Could you give back every entry below exactly, with the pictures dropped?

────────────────

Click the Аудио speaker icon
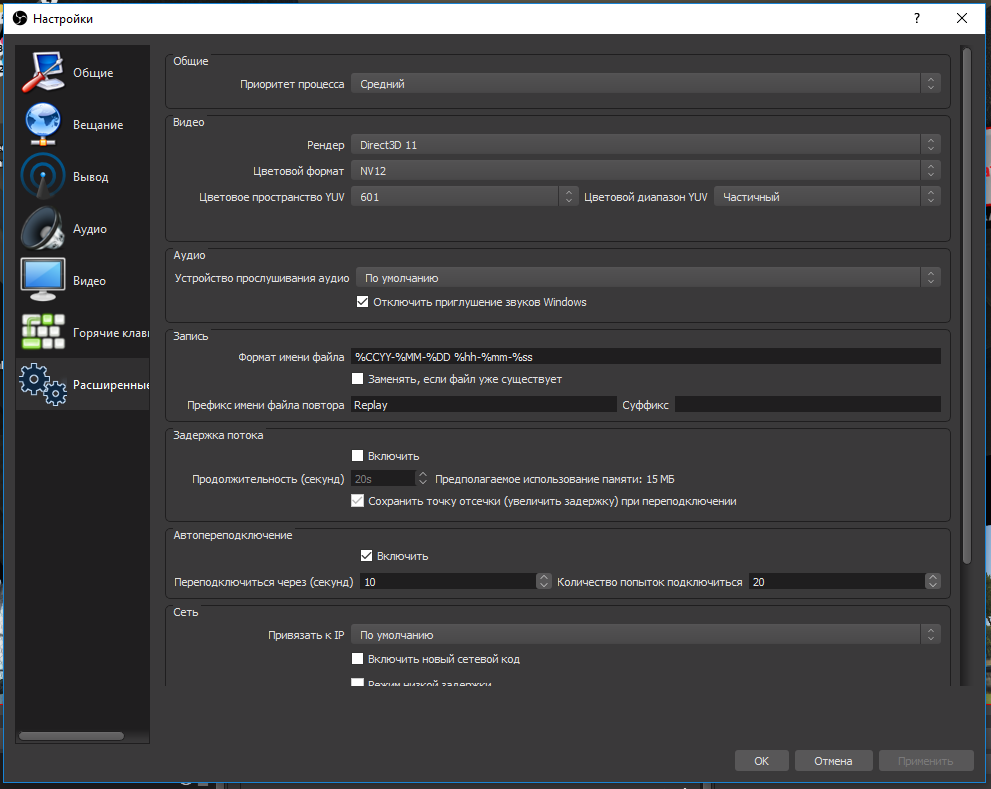tap(43, 229)
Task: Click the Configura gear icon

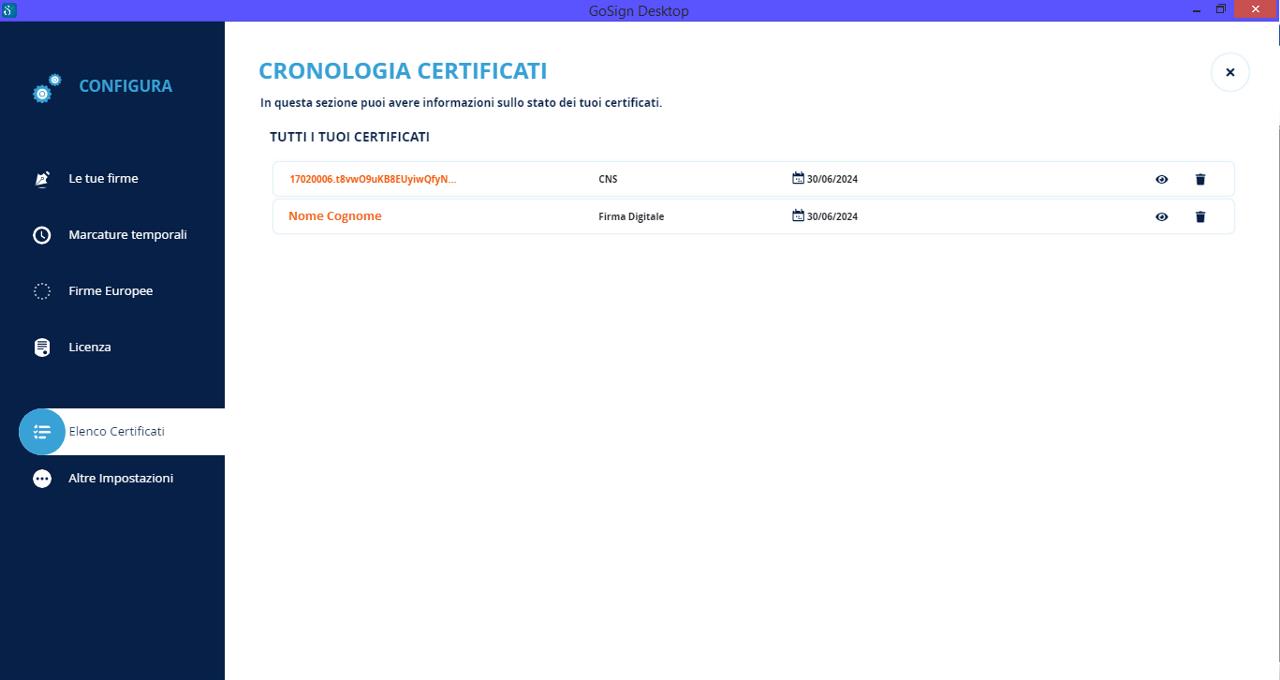Action: pos(43,90)
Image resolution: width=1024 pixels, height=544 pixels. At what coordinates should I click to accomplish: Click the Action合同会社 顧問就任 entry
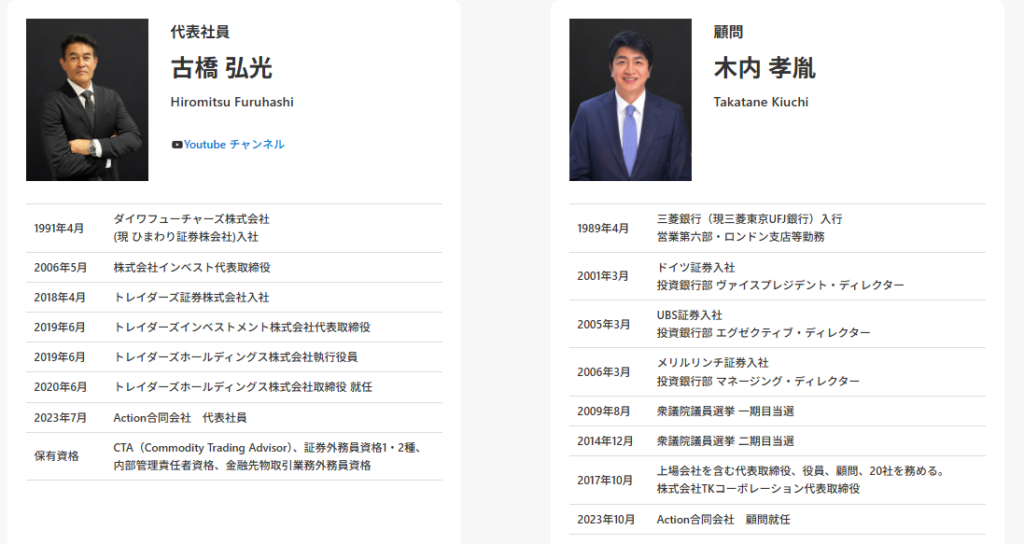click(724, 520)
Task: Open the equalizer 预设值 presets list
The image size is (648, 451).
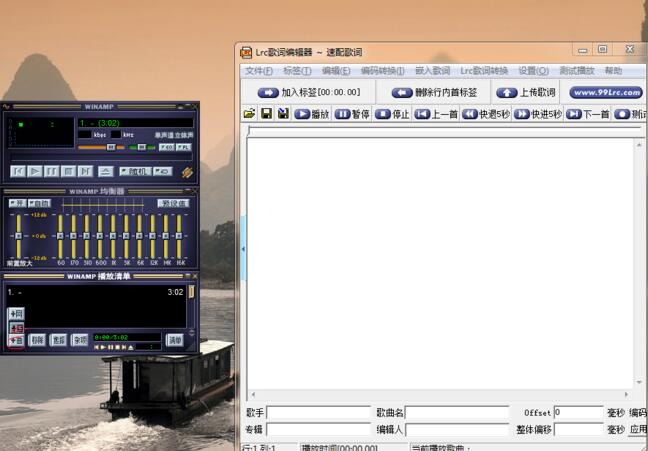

────────────────

Answer section:
Click the Аудио speaker icon
tap(43, 229)
Task: Click the Configura gear icon

Action: pos(43,90)
Image resolution: width=1024 pixels, height=544 pixels. At what coordinates should I click to accomplish: Click the Action合同会社 顧問就任 entry
click(724, 520)
Task: Open the equalizer 预设值 presets list
The image size is (648, 451).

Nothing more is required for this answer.